**Action item:** Continue the passage about MongoDB's data platform strategy, starting after its final sentence.

**Supplied text:**
_ _ _ _

This experience led us to [what is] informing our data platform strategy that the apps of the future will dramatically expand in their functionality and scope. Future applications will enable continuous engagement and access to massive amounts of real time data among key constituents, be it users, customers, partners or suppliers.
Availability of instantaneous operational data along with insight in that data will increasingly drive business decisions. That means traditional operational workloads will need to incorporate additional functionality, such as real time analytics. In addition, as data on the edge continues to explode due to the increasing use of mobile and IoT apps, future applications will require the ability to effortlessly synchronize data between the edge and the core.
Finally, rather than dealing with a large number of complex interfaces, developers will require one unified interface, designed to bring together data at massive scale to build these new applications more quickly and efficiently.
Ittycheria said that he believes that MongoDB is well-positioned to benefit from this emerging trend. He added that MongoDB expects developers will look for their core operational database to extend into a full data platform that provides additional capabilities to “expand an application scope and functionality”.

_ _ _ _

**Information shown:**
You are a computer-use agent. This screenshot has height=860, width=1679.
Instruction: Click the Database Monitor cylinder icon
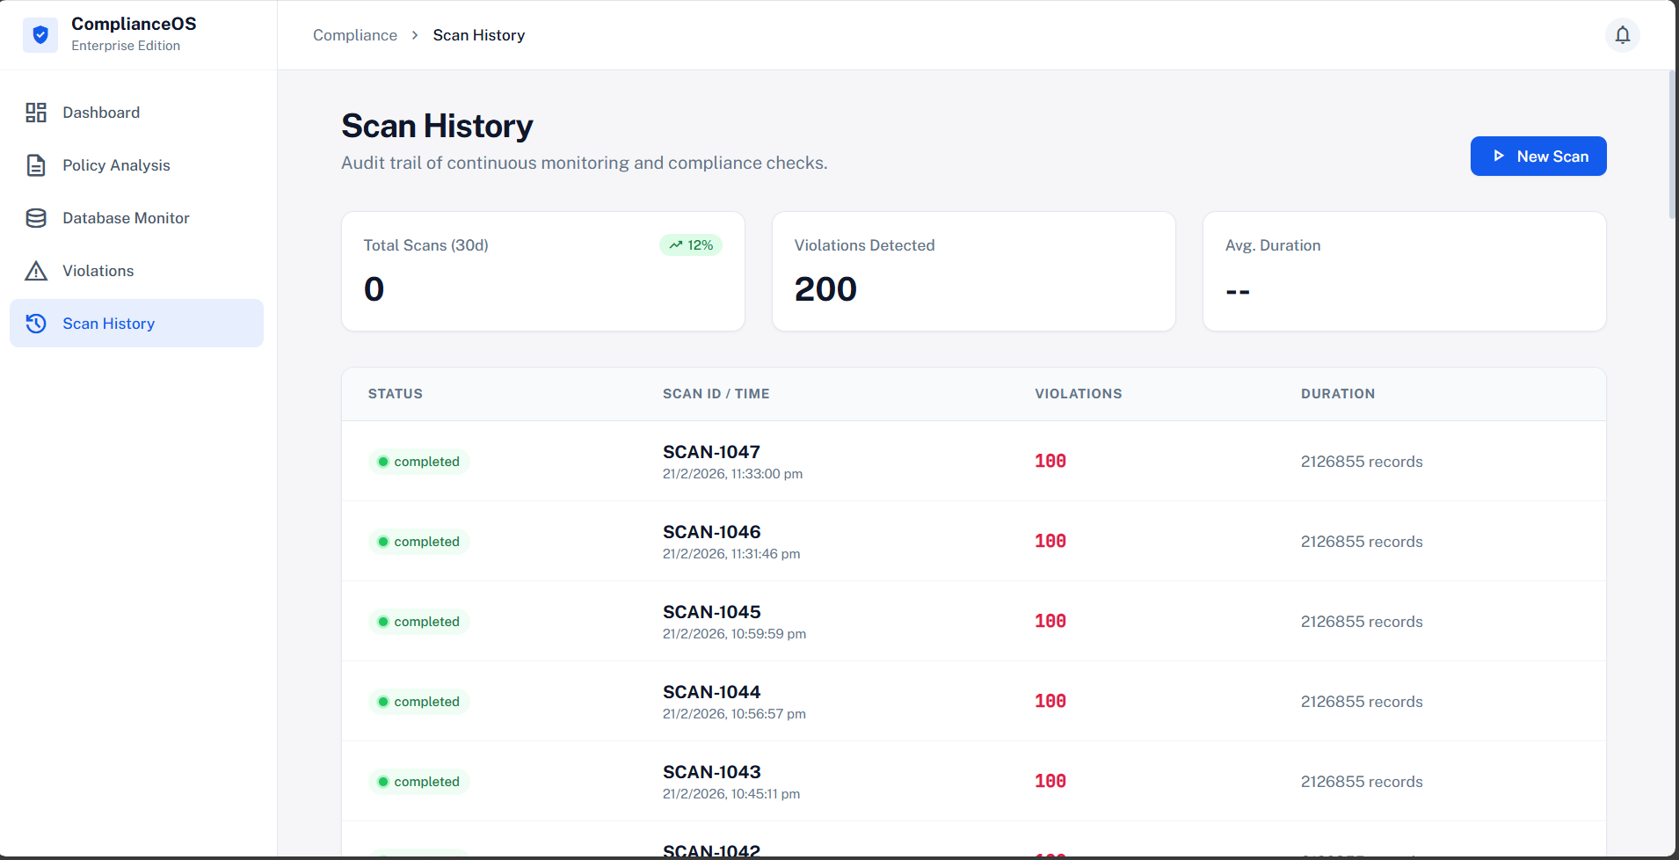pyautogui.click(x=36, y=218)
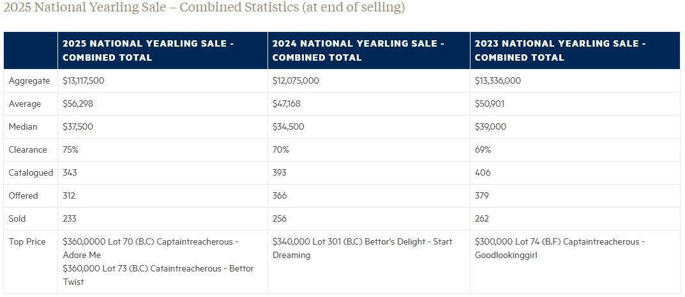This screenshot has height=297, width=685.
Task: Click the 2025 National Yearling Sale column header
Action: [147, 50]
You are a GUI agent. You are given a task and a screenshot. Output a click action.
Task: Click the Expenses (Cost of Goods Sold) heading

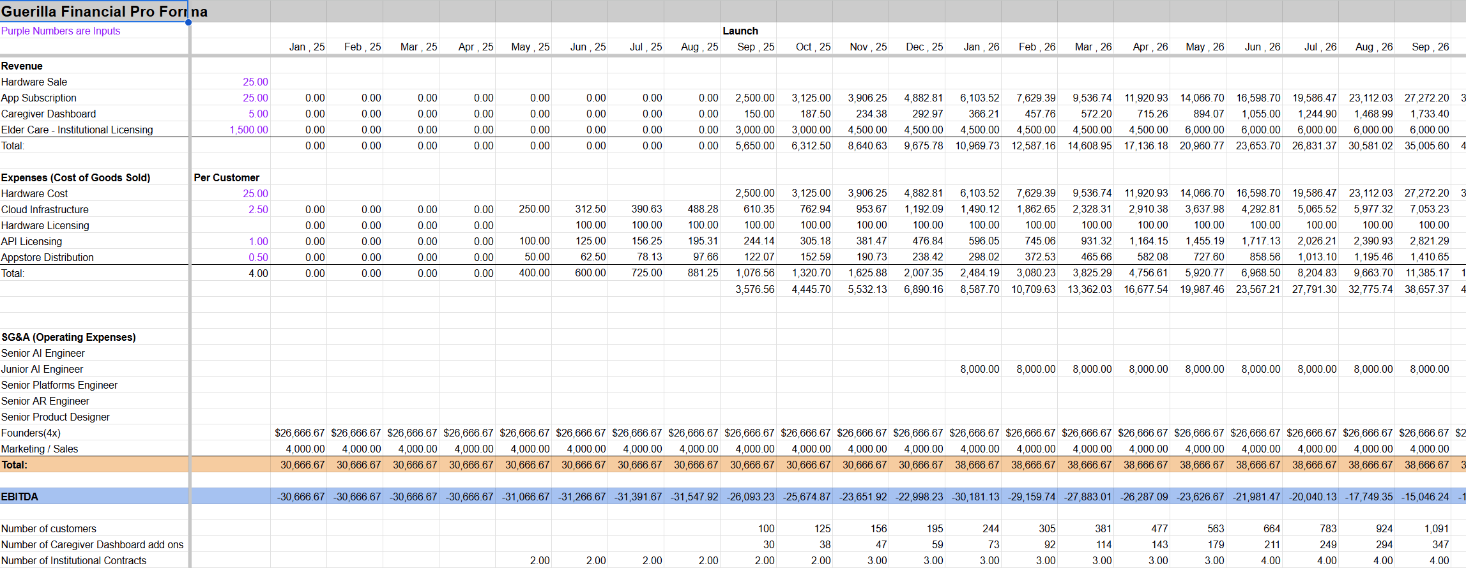tap(75, 177)
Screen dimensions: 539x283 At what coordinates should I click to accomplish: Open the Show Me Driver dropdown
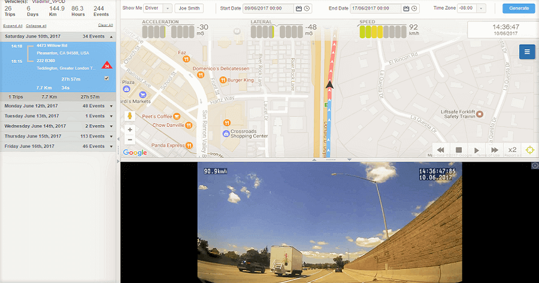pos(158,8)
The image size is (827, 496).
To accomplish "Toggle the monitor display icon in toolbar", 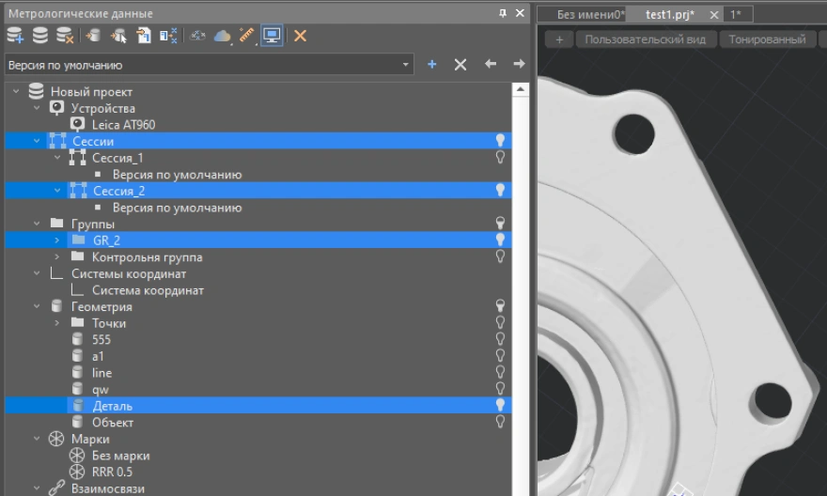I will [273, 36].
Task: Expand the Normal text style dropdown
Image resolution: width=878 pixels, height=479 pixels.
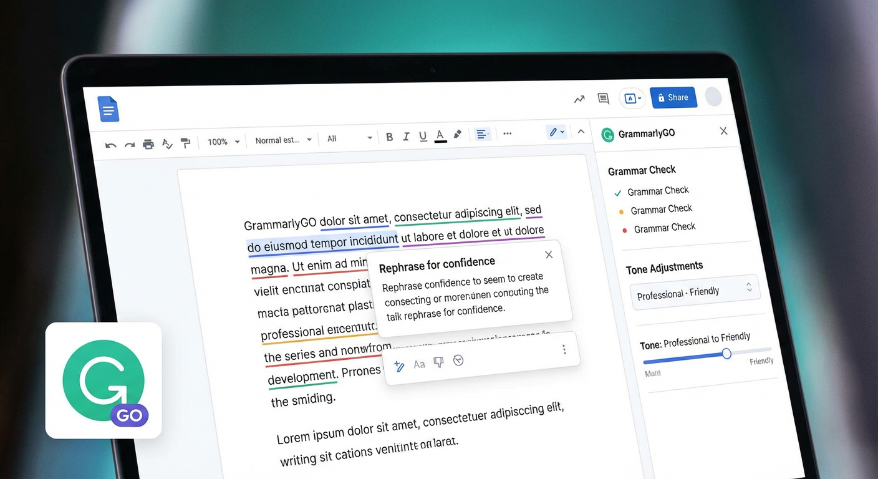Action: click(283, 140)
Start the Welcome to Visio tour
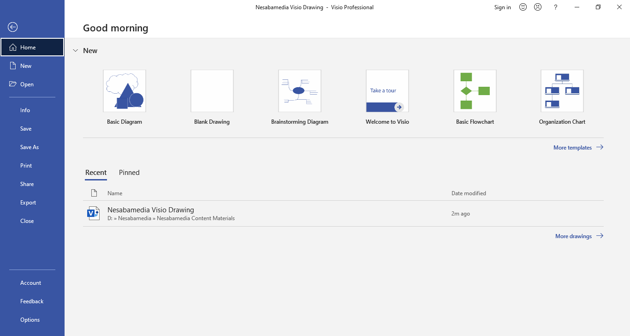The height and width of the screenshot is (336, 630). coord(387,91)
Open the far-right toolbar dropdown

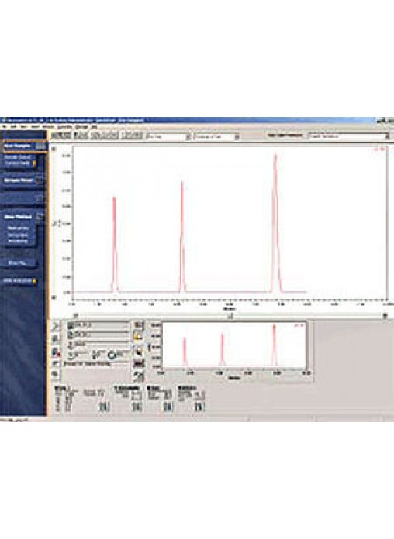(x=387, y=136)
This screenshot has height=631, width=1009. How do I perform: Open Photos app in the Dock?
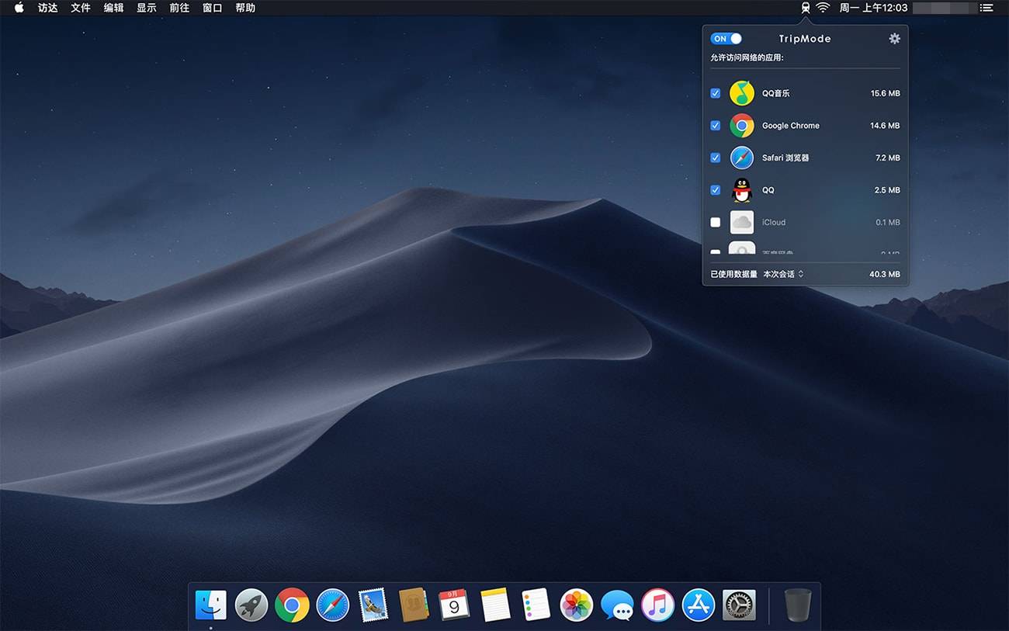point(577,605)
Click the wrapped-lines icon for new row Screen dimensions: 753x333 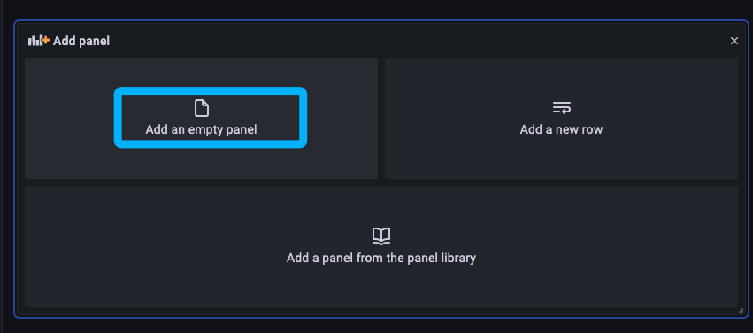(561, 108)
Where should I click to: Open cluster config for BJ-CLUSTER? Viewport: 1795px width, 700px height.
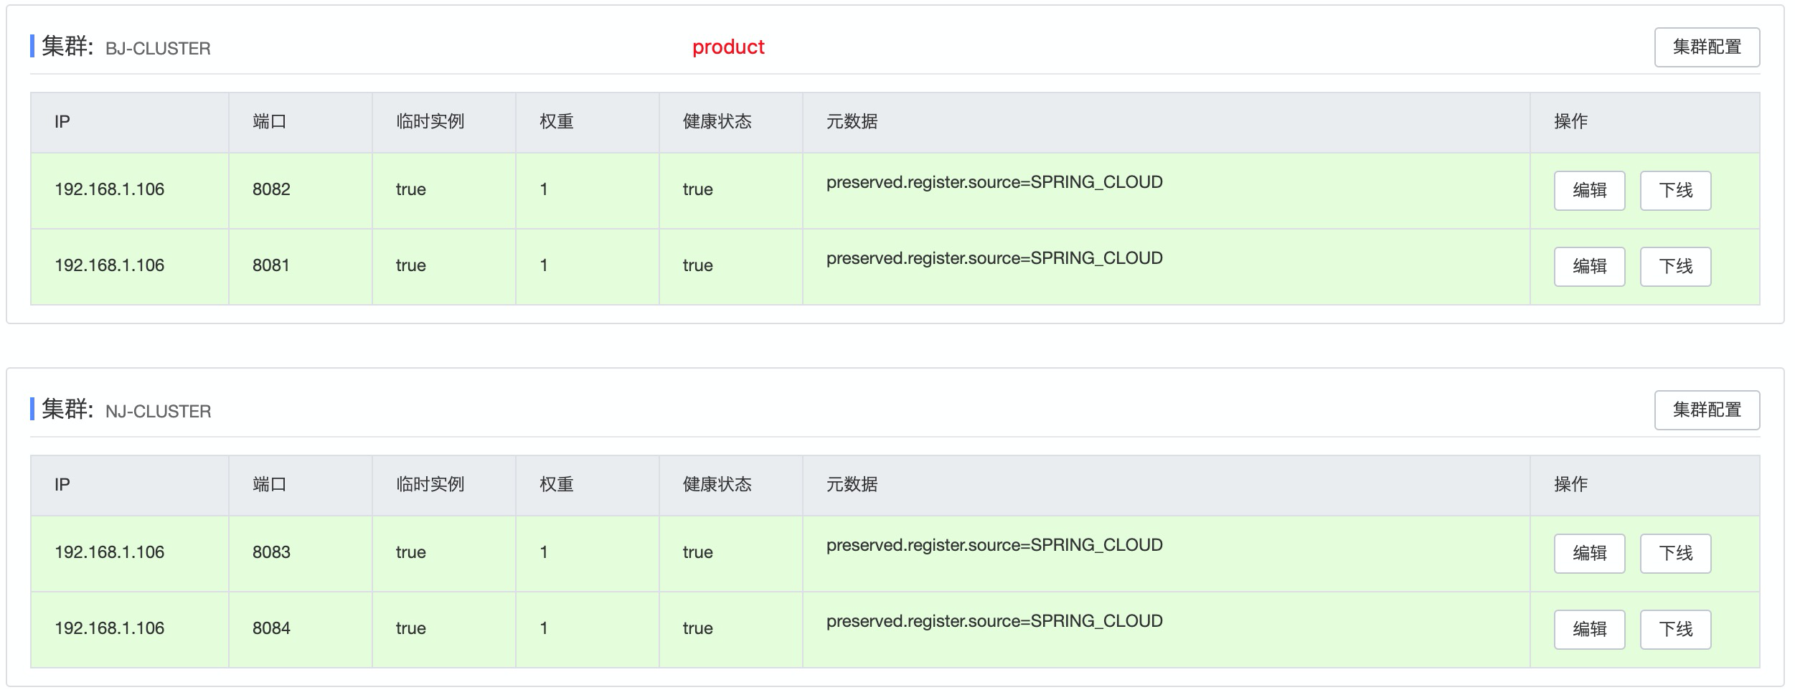click(x=1706, y=47)
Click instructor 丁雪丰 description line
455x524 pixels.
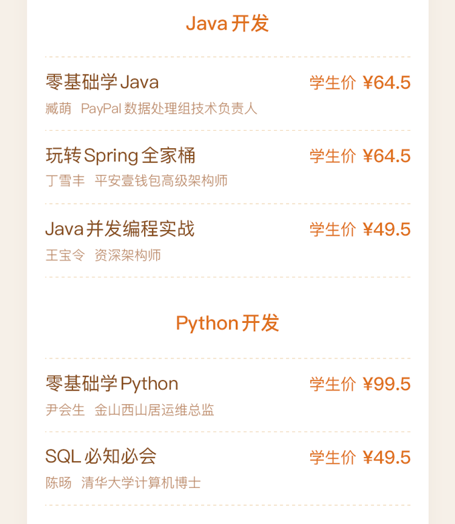click(137, 181)
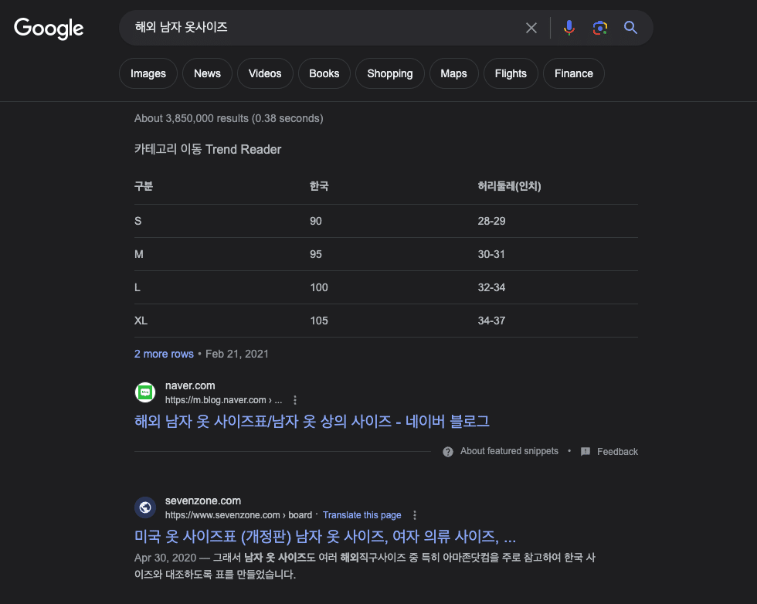Open the sevenzone.com result options menu
The image size is (757, 604).
tap(414, 515)
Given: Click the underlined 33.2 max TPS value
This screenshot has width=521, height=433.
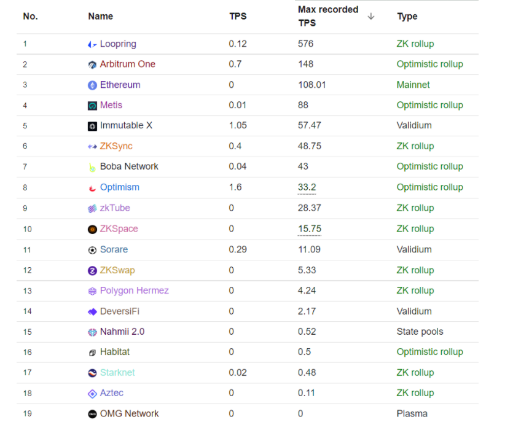Looking at the screenshot, I should pyautogui.click(x=307, y=187).
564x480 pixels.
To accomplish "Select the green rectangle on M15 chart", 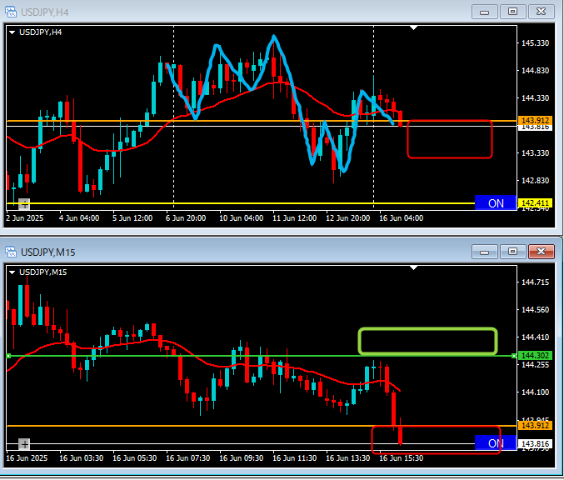I will [x=427, y=329].
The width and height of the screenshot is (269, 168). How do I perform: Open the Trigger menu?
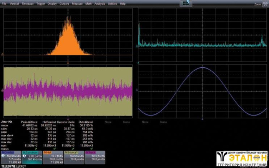40,3
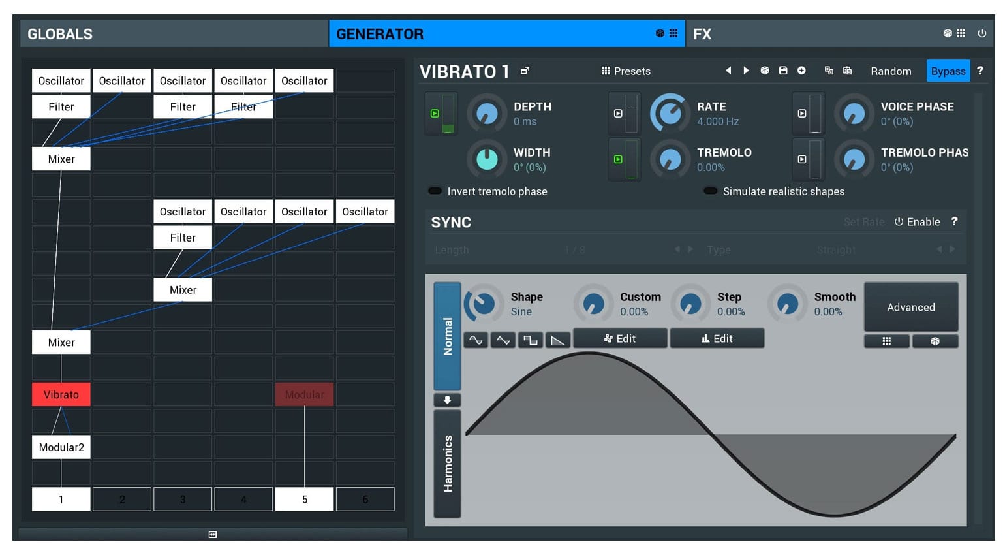Screen dimensions: 1005x555
Task: Switch to the FX tab
Action: 702,33
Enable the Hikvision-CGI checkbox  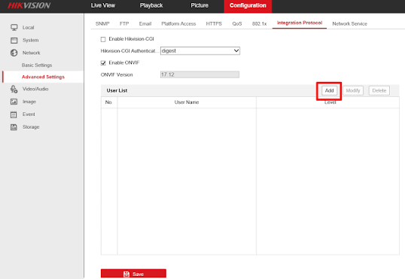(103, 39)
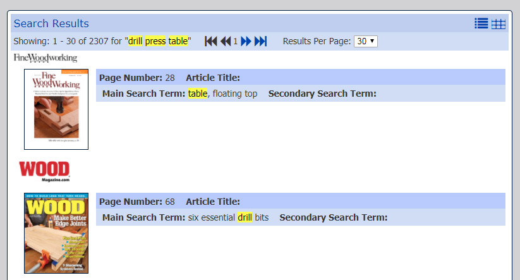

_ _ _ _

**Reply to the task:**
However, despite the positives, COO and CFO Michael Gordon did offer some guidance on the likely impact of the Coronavirus pandemic. And rightly so. However, as he noted, the situation is still unfolding and it’s quite hard for companies to put any firm numbers in place. So the estimates should be assessed with caution, given the parameters are shifting on a weekly basis.
MongoDB is expecting a normalised business environment in the second half of the year, but Gordon said:
Our current assumption is that the disruption caused by COVID-19 will impact Q1 revenues by approximately $1 million to $2 million and fiscal ‘21 revenues by approximately $15 million to $25 million due to anticipated weaker bookings in the first half of the year.
To be clear, at this point, we are seeing minimal impact across our sales channels around the world, including closing transactions in the first quarter, even in the countries hardest hit by COVID-19. However, as a management team, we believe that it is now prudent and responsible to incorporate that into our outlook that we expect what could be a much more challenging economic environment in the coming weeks and months.
And in terms of investments going forward, MongoDB is going to plough ahead given the long-term opportunity. Gordon said:
With respect to our overall investment cadence, we have made the decision before the COVID-19 outbreak that we want to continue investing in the business aggressively to pursue our market opportunity. We're funding high-priority projects across the organization, including, first growing our sales capacity globally, which still remains in its early stages from a scale perspective. For context, even in the United States, we still do not have coverage in roughly a quarter of the NFL cities and only have two or fewer reps in half of the NFL cities. Given our strong historic productivity, we believe that the primary governor in productive capacity should be organizational capacity.
Second, continue investing in our marketing organization, particularly our product lead growth team, in order to continue to drive our self-service Atlas business and overall Atlas adoption. Finally, as Dev described in his remarks, continuing with robust R&D investments to both deliver on our data platform vision and to further enhance our core products.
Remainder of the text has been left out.